Do zdarzenia doszło 13 maja br. na terenie jednej z miejscowości w gminie Połajewo. Z policyjnych ustaleń wynikało, że nieznany wówczas sprawca podpalił stodołę, w której znajdowało się 300 szt. słomianych balotów. Uszkodzeniu uległ również przyległy budynek gospodarczy. Wartość zniszczonego mienia oszacowana została na kwotę ponad 132 tysięcy złotych.

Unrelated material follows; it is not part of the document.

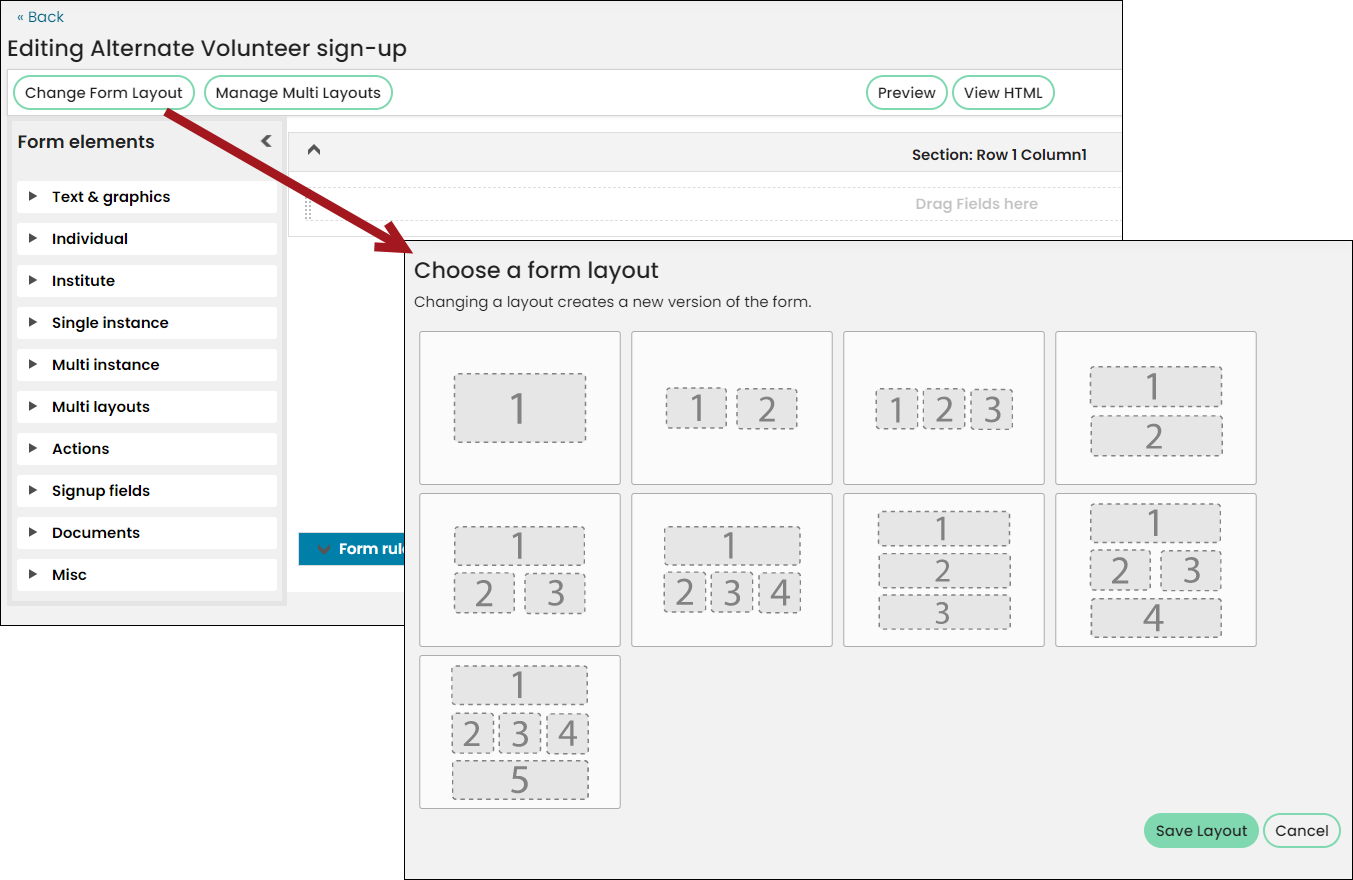Save the chosen layout
Viewport: 1353px width, 880px height.
click(x=1201, y=831)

Podpalacz uciekł za granicę, kryminalni i tak go ujęli
Sprawą podpalenia niezwłocznie zajęli się kryminalni z Czarnkowa. Poczynione przez nich ustalenia oraz zgromadzony materiał dowodowy pozwoliły im na wytypowanie podpalacza. Okazał się nim 23-letni mieszkaniec gminy Połajewo, który zaraz po pożarze wyjechał za granicę, gdzie ukrywał się przed organami ścigania.
„Mężczyzna wpadł w ręce mundurowych w miniony poniedziałek, tj. 4 września br. Za popełnione przestępstwo usłyszał zarzut umyślnego zniszczenia mienia. Podczas przesłuchania przyznał się do zarzucanego mu czynu i złożył wyjaśnienia. Ponadto, w toku prowadzonych działań policjanci ustalili, że 10 maja br. podpalacz wraz ze swoim 17-letnim kolegą uszkodził wiatę sportową w Połajewie, powodując straty w wysokości 3 tysięcy złotych” – relacjonuje Karolina Górzna-Kustra z KPP w Czarnkowie.
Po przesłuchaniu prokurator zdecydował zastosować wobec 23-latka środek zapobiegawczy w postaci dozoru policyjnego. Za spowodowane zniszczenia i poczynione starty w mieniu grozić mu może do 5 lat pozbawienia wolności. O ostatecznej dla niego karze zadecyduje sąd.